Cuando los chinos pronuncian este vocablo seguramente sienten mayor apremio que el que sentimos nosotros al pronunciar su equivalente en español. Y no es para menos: el vertiginoso crecimiento de la economía china ha provocado un brutal descenso de sus reservas de agua dulce. Paul Roberts publicó hace pocos meses ‘El hambre que viene’, una acuciosa investigación sobre el eventual colapso del sistema alimentario mundial, entre otras razones, por la creciente demanda de alimentos del gigante asiático. La desaforada producción agrícola en ciertas regiones chinas ha dado como resultado, por ejemplo, un exceso del consumo sostenible de agua de 600 millones de metros cúbicos al año.

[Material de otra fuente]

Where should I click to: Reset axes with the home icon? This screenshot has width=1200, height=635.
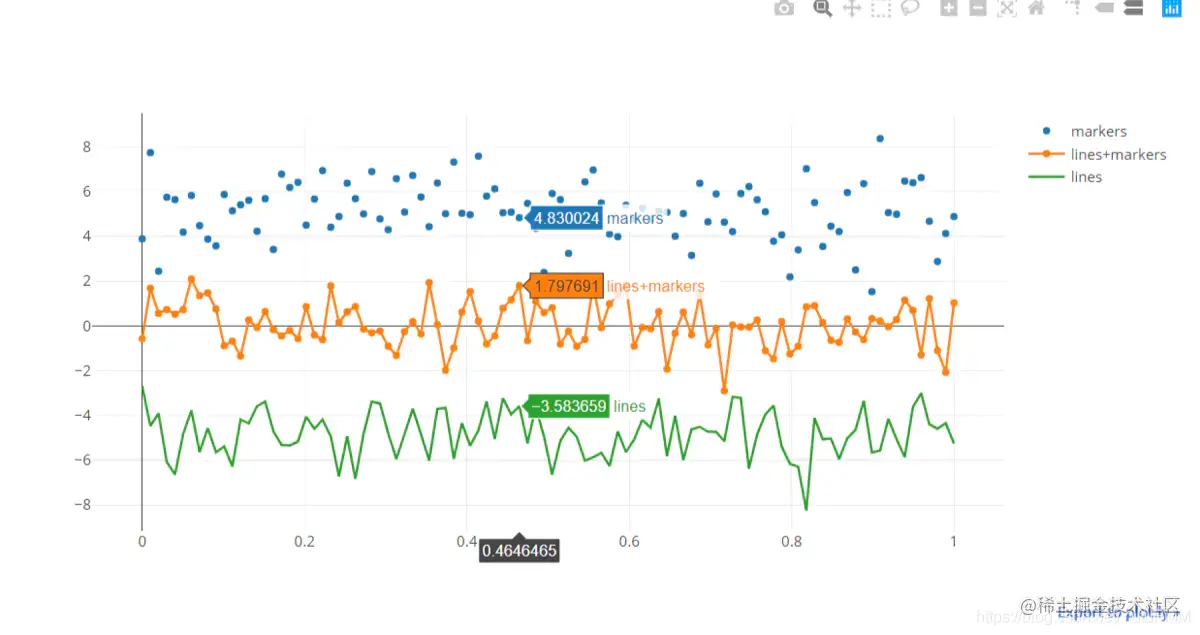click(1036, 8)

Según el autor, existen dos elementos fundamentales para la producción y distribución de alimentos en el mundo actual: energía y agua dulce, esta última insustituible. Si una responsabilidad impostergable de cualquier gobierno, so pena de caer en desgracia, es garantizar la alimentación básica de su pueblo, se puede entender la preocupación de las autoridades chinas frente al agotamiento progresivo del agua dentro de sus fronteras.

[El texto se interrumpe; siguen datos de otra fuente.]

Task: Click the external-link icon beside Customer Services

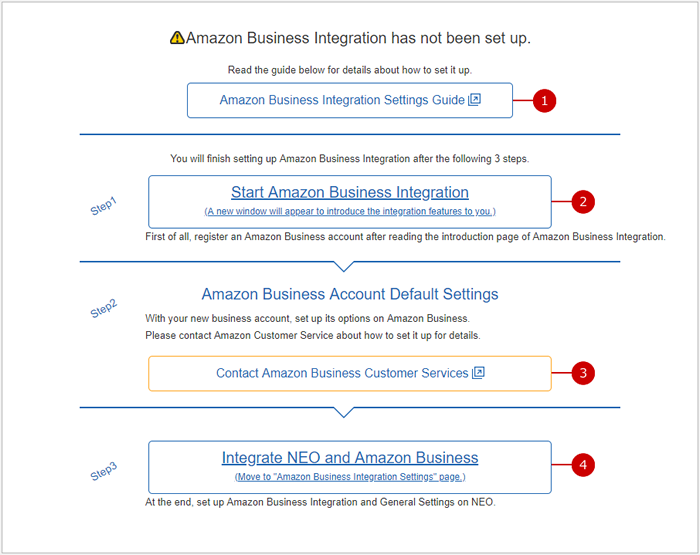Action: (x=478, y=373)
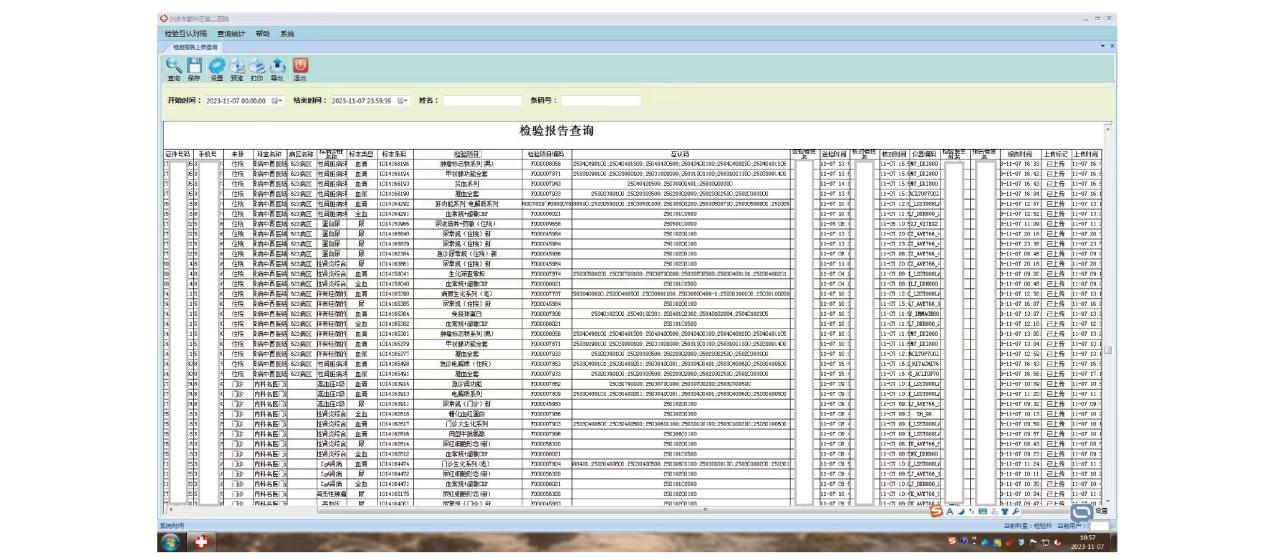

En tales circunstancias, no debería llamar la atención la ofensiva global de China para invertir en sectores estratégicos como las hidroeléctricas, que conjugan en una sola actividad los dos elementos señalados. Pensar que detrás de estas decisiones solamente existen intereses puntuales es desconocer el juego de la geopolítica mundial, porque también los Estados Unidos están enfrentando un problema similar.

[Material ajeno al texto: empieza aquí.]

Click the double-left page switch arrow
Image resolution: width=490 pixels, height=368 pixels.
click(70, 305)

El mismo Roberts señala que al ser este el mayor exportador de cereales del planeta, realiza una transferencia de agua “virtual” de varios miles de millones de metros cúbicos, agua que es extraída de sus reservas nacionales y trasladada a otras regiones del mundo. Esta lógica resulta insostenible a mediano plazo. Por ello hay que preguntarse si la instalación de bases militares norteamericanas en Colombia no tendrá una intención más estratégica que la lucha contra el narcotráfico.
La importancia geopolítica del agua no constituye ninguna ficción, como tampoco lo es el papel crucial de los países amazónicos en esta disputa. Por ello el debate sobre la Ley de Aguas en el Ecuador resulta tan trascendental. ¿Quién va a proteger el líquido vital ante la eventualidad de que los grandes intereses mundiales decidieran controlarlo? ¿Tiene el Estado por sí solo, o las grandes empresas agroindustriales, la capacidad de neutralizar estas amenazas?
Difícilmente, puesto que el Estado puede cambiar de orientación en cualquier momento, y las empresas se acomodan a la dinámica del mercado. Para ello se requiere del apoyo activo de las comunidades rurales, que han establecido una relación atávica con el agua. Nadie cuida un bien sin un fuerte sentido de apropiación. Eso, nada más, es lo que demandan las comunidades indígenas y las juntas de agua en todo el país. Yacu.